Self-portrait, Photo: Lucia Moholy, 1930.
Self-portrait, Photo: Lucia Moholy, 1930. © Bauhaus-Archiv Berlin / VG Bild-Kunst, Bonn 2020.
  • Born 18.1.1894 Prag-Karolinenthal, Austria-Hungary | Czech Republic
  • Died 17.5.1989 Zollikon, Switzerland

  • Birth Name Lucia Schulz
  • Pseudonym Ulrich Steffen


  • Professions Photographer, Publicist

In 1912, Lucia Schulz qualified as a German and English teacher and moved on to university, studying art history and philosophy in Prague. From 1915 to 1918, she worked as an editor and copy editor for a number of publishing houses, including Hyperion and Kurt Wolff in Berlin. In 1919, she stayed in Heinrich Vogeler’s Barkenhoff (lit: Birch-tree cottage) in Worpswede near Bremen. She published Expressionist literature under the pseudonym Ulrich Steffen. In 1920, she became editor of the publishing house Rowohlt in Berlin. The following year, she married László Moholy-Nagy, who would go on to become a Bauhaus master. From 1922 to 1923, they worked together in the field of experimental photography.

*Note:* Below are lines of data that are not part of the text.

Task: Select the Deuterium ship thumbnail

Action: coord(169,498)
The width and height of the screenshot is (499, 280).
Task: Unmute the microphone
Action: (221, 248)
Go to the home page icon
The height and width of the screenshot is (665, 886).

With her husband appointed to the Bauhaus Weimar in 1923, Moholy began an apprenticeship in one of its photography studios and at the same time photographed objects produced in the Bauhaus workshops for publications. From 1923 to 1925, she worked as a freelance photographer at the Bauhaus Weimar, resuming the same post at the Bauhaus Dessau from 1925 to 1928. From 1925 to 1926, she studied photographic and printing techniques at the Akademie für grafische Künste und Buchgewerbe Leipzig (Academy of Visual Arts, Leipzig).

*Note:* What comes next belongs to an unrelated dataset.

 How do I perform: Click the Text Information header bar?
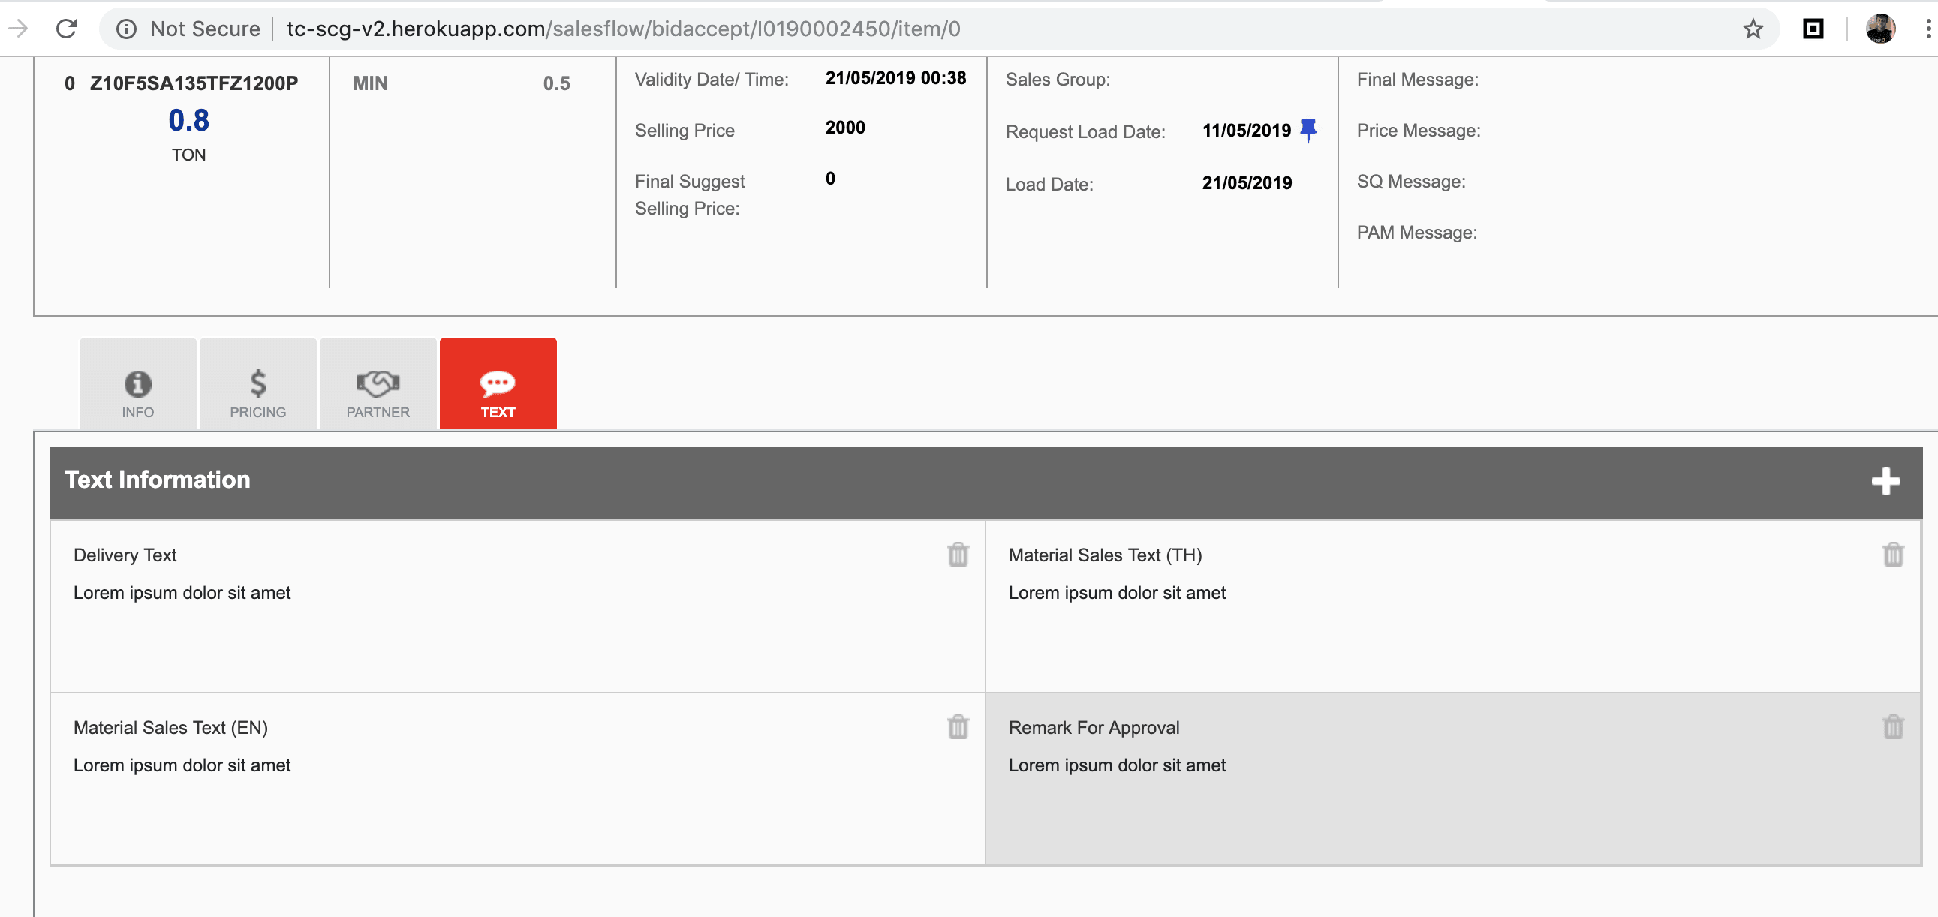pyautogui.click(x=903, y=481)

Her important works from this period include a comprehensive photo series on the new Bauhaus Building and the Masters’ Houses in Dessau for the press and for the Bauhaus Books, which established her as an authentic voice in the process of documenting the Bauhaus by 1928. During this period, she also produced photographs of objects made in the workshops and portrait series of the Bauhaus’s teachers and friends.

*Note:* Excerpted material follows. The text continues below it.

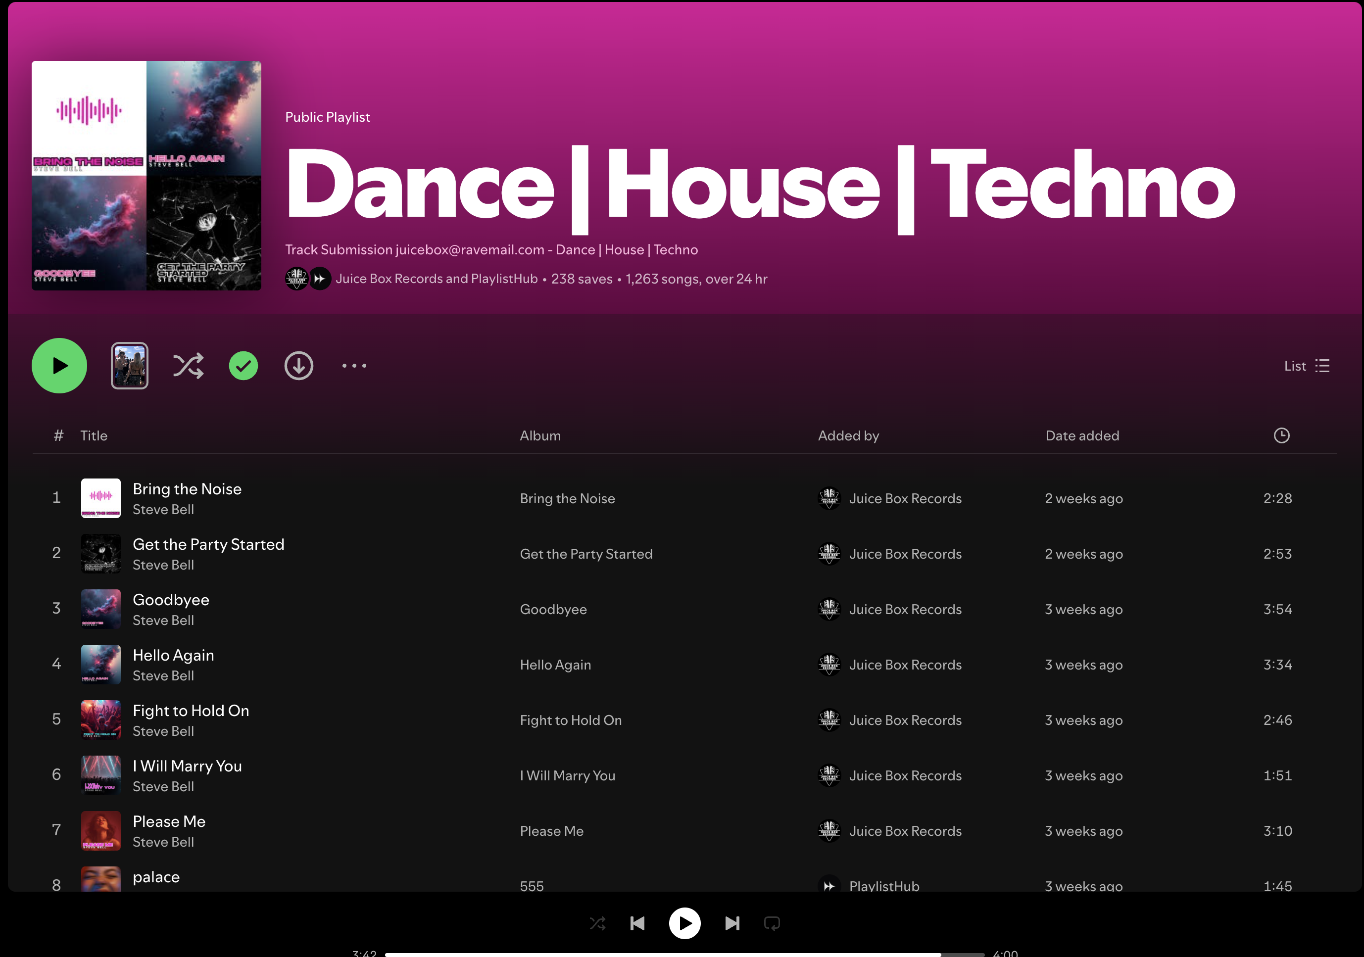This screenshot has width=1364, height=957.
Task: Click the Title column header
Action: 93,435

After leaving the Bauhaus in 1928, she worked with the photographic agency Mauritius and was represented at the Deutscher Werkbund (German Work Federation) exhibition ‘Film und Foto’ in Stuttgart in 1929. She separated from her husband the same year. As the successor of Otto Umbehr (Umbo), she was hired as a specialist subject teacher for photography at Johannes Itten’s school in Berlin. In 1933, she emigrated via Prague, Vienna and Paris to London and worked there as a portrait photographer and author. In the following years, she directed documentary films for numerous important archives and UNESCO projects in the Near and Middle East. After relocating to Switzerland in 1959, she worked in publishing, focusing on art criticism and art education, and participated in many exhibitions.

  1. Literature:
  2. · Jeannine Fiedler (1990): Fotografie am Bauhaus, Berlin.
    · Bauhaus-Archiv Berlin (Hg.), Anja Guttenberger (2015): bauhaus.foto / bauhaus.photo, Berlin.
    · Sabine Hartmann (1995): Lucia Moholy − Bauhaus-Fotografin, in: Museums Journal, H. 2, Berlin.
    · Rolf Sachsse (1995): Lucia Moholy. Bauhaus-Fotografin, Berlin.
    · Lutz Schöbe (2004): Bauhaus. Fotografie aus der Sammlung der Stiftung Bauhaus Dessau, Florenz.